From the line that holds "Image resolution: width=225" down to the last line of the listing below, transcribe exactly and only those lines. Leave pictures out.

⁂

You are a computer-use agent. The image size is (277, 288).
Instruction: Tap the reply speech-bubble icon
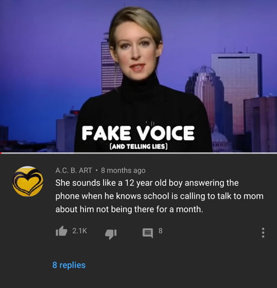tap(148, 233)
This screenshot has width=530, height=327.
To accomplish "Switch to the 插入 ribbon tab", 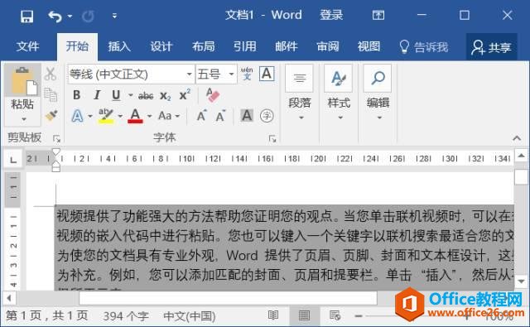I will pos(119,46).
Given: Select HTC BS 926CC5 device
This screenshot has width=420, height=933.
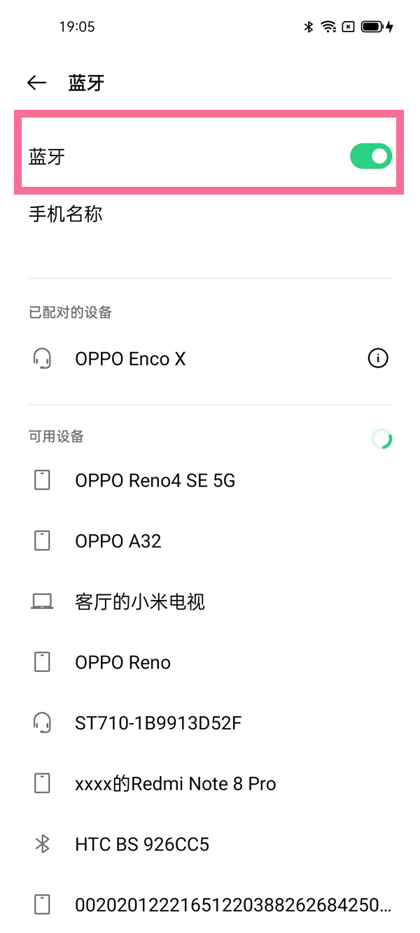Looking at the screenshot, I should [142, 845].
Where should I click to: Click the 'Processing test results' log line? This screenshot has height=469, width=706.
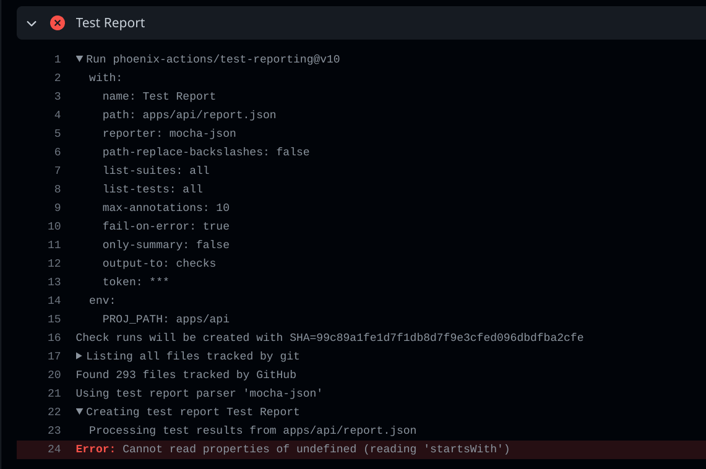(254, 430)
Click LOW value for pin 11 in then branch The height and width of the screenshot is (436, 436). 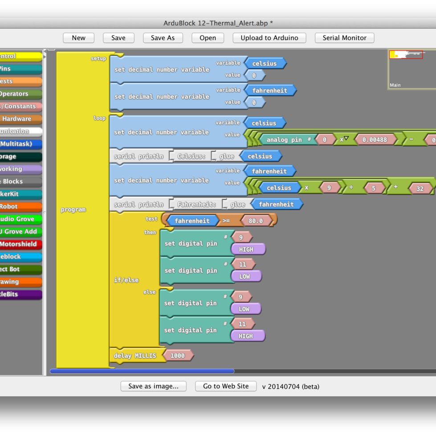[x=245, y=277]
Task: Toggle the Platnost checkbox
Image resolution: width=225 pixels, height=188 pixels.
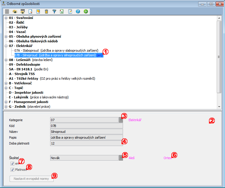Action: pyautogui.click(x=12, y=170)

⁂

**Reply**
Image resolution: width=225 pixels, height=188 pixels.
Action: pyautogui.click(x=12, y=170)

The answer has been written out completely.